I desiderata dei turisti? Prodotti locali, attenzione all’ambiente ed alle persone, e l’etica aziendale. La sostenibilità è un driver di scelta dell’esperienza enogastronomica, genera attenzione, stimola alla partecipazione. Alta è l’attenzione verso la tematica ambientale: per il 75% degli intervistati, degustazioni, pranzi e/o cene a base solo di prodotti locali sono tra gli elementi determinanti nella scelta. Inoltre, l’adozione di sistemi di raccolta differenziata (73%), di risparmio idrico (66%), di energia da fonti rinnovabili (66%), l’essere plastic free (63%) e altre condotte green guidano il turista, ma queste iniziative devono essere spiegate prima e nel corso della visita. Anche comportamenti aziendali ed iniziative di etica sociale sono tenuti in considerazione, sfatando in parte l’opinione diffusa che la sostenibilità riguardi solo l’ambiente. Il 68% si mostra più propenso a fare esperienza laddove l’azienda ha progetti a supporto della comunità locale, ed il 64% se il personale o i fornitori stanno affrontando situazioni di disagio e/o l’azienda ha adottato politiche etiche.
Anche nella scelta della meta la sostenibilità è “focal point”. Gli italiani valutano attentamente se e quanto è sostenibile la destinazione che si accingono a visitare. Quali elementi prendono in considerazione? La possibilità di alloggiare in strutture green (per oltre 3 viaggiatori su 4), raggiungere la meta con mezzi poco impattanti, muoversi in loco con biciclette. Ma sono ancora troppo poche le destinazioni (e le aziende) che hanno una certificazione di sostenibilità in ambito turistico.
Fondamentale è comunicare la sostenibilità per creare valore per il turista. Chi viaggia desidera essere informato in modo chiaro sulla sostenibilità. Prima della partenza e durante l’esperienza: 6 italiani su 10 vorrebbero conoscere in dettaglio le tecniche per minimizzare gli impatti sull’ambiente, le iniziative per il benessere del personale e dell’azienda. L’essere sostenibili deve essere mostrato e comunicato ai propri clienti, fornitori, agli operatori del territorio ed alla comunità locale affinché diventi valore aggiunto. Ed anche ai turisti: una comunicazione integrata e coerente stimola il viaggiatore e lo induce all’acquisto.

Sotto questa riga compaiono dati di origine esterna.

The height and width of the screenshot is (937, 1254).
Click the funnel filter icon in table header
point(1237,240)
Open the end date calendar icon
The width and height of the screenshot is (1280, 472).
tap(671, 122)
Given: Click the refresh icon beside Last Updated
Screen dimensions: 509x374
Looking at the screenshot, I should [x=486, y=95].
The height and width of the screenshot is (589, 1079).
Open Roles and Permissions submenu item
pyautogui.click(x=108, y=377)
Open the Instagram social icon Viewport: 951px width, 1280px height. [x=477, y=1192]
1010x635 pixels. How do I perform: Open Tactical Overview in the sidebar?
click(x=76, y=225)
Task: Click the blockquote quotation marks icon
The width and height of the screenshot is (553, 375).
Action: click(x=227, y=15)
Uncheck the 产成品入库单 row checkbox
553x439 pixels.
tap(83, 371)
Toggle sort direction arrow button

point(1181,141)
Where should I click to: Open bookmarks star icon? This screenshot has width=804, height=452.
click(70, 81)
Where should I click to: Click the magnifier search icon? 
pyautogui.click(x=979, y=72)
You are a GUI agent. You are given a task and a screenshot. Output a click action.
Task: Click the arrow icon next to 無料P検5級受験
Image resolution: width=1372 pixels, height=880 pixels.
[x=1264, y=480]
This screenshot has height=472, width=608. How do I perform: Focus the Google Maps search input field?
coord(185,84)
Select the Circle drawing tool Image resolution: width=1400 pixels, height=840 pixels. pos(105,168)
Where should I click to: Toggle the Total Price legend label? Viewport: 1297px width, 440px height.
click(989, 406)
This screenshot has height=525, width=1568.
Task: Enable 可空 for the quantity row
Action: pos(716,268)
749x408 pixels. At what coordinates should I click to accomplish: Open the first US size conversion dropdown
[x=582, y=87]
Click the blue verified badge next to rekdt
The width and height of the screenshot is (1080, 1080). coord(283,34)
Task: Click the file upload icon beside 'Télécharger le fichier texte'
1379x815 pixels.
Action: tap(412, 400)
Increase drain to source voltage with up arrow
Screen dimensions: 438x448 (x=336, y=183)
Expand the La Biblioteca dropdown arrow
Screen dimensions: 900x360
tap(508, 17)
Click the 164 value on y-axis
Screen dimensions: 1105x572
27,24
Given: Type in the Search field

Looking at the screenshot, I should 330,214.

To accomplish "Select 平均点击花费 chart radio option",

Infine, le imprese devono passare all’azione. L’interesse dei turisti c’è, sta alle imprese adoperarsi per soddisfare questa esigenza e trasformarla in valore aggiunto. Come fare? Partire dal verificare cosa si sta facendo e misurare il livello di sostenibilità partendo dalle check list del Rapporto. Rivolgersi a dei consulenti del settore, scegliere la certificazione da ottenere, partecipare ad uno dei molti bandi esistenti che possono abbattere i costi. Ricordando che i dati mostrano che le aziende altamente sostenibili sono il 10,2% più produttive di quelle che non adottano alcuna iniziativa.